When I was a kid I absolutely loved the Narnia series, to the extent that I was depressed when I finished the last one. As a young adult I tried to reread the books and was stunned at how heavy handed the Christian propaganda was.

[–] njm1314@lemmy.world 6 points 6 days ago (2 children)

First time I read Lord of the Rings I believe I was 11. And I hated it. Because I was 11. Also I think it was just the first part, Fellowship . Thankfully I've read it maybe half a dozen times since then and I've loved it more and more each time and it's been an entirely different book every single time.

[–] 5too@lemmy.world 2 points 5 days ago

I just reread the series a few months ago. Seeing the Shire suddenly jump from a place of ordinary happiness to a place where Frodo has to sneak from place to place, depending on the discretion of his neighbors, hits a lot differently now than it used to...

[–] Strider@lemmy.world 3 points 6 days ago

Thanks, maybe I should try again.

[–] killeronthecorner@lemmy.world 4 points 6 days ago (1 children)

Has anyone watched that Rupert the Bear cartoon recently?

Most racist shit I ever saw. Turns out a vestige of my childhood was Rupert hanging out with his Asian friend Ping Pong and a bunch of long nailed, thin moustached "Chinamen". Gollywogs level stereotypes and bullshit.

It's rare to be actually, physically agog.

[–] pineapplelover@lemmy.dbzer0.com 3 points 6 days ago (1 children)

I remember Rupert the Bear being great when I was a child. Let me pull up some episodes real quick

[–] killeronthecorner@lemmy.world 2 points 4 days ago

I think there's some on YouTube.

And I got the name wrong, it was "Pong Ping" which is somehow worse

[–] ExLisper@lemmy.curiana.net 3 points 6 days ago (1 children)

Kind of happened to me with with The Mists of Avalon. I started reading it and was like 'meh, this is sooo boring and sooo long, I will never finish it' and I started reading something else. I went back to it couple years later and loved it. I never re-read books though. Even the books I read 20 years ago I remember so well reading them again feels pointless. I remember all the good parts, character names, some of the dialogs. I would constantly feel the urge to skip parts I already know.

the problem with this book is the author unfortunately

[–] NannerBanner@literature.cafe 1 points 5 days ago

The poisonwood bible. I loved it in high school, because I was an oppressed little atheist/agnostic with hyper religious parents at a christian school. It was brilliant, vivid, groundbreaking, and wild in its defiance of cultural norms...

and now it's just a sort of sad story of how the christian mindset mirrors colonial/empire ambitions and everyone gets hurt.

[–] jack_of_sandwich 1 points 5 days ago (1 children)

I could not get through Lord of the Rings or Dune when I tried to read them as a teenager. But I recognized that these were good books that I needed to give another try.
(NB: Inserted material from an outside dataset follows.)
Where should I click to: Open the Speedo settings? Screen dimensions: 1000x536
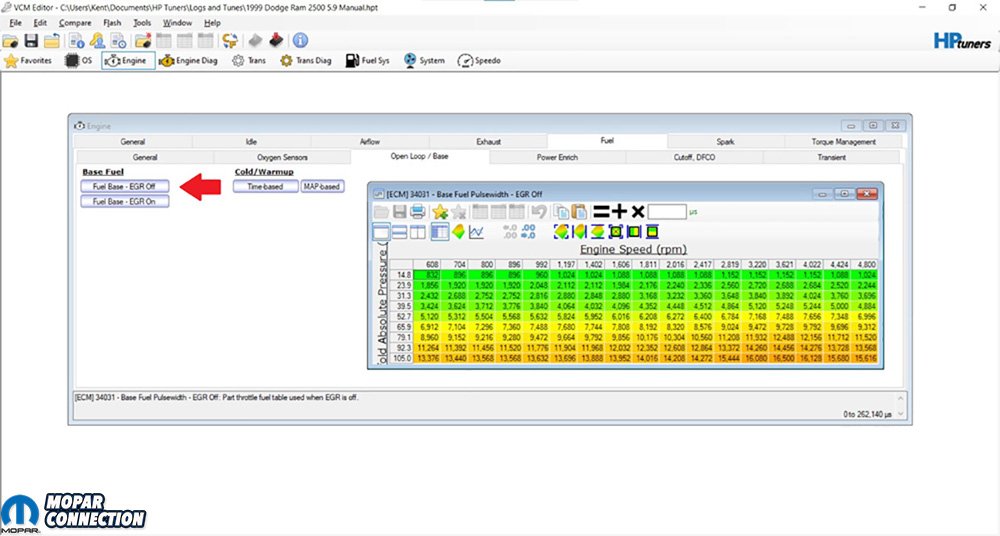[x=479, y=61]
Read them again after college and loved them. (Got through all of the original Frank Herbert Dune books, I don't think any of Brian Herbert's follow ups had been written yet, I don't know that I would have read them anyway)

Most of the other books I couldn't finish as a child, I recognized as garbage (Chronicles of Thomas Covenant, for one), and have seen nothing to change my mind about them to give them another try.

[–] NannerBanner@literature.cafe 1 points 5 days ago

That's odd; I'm almost the opposite. I definitely enjoyed lord of the rings more as a teenager, and struggle to really even appreciate them now. I still like the world, but the writing just seems off.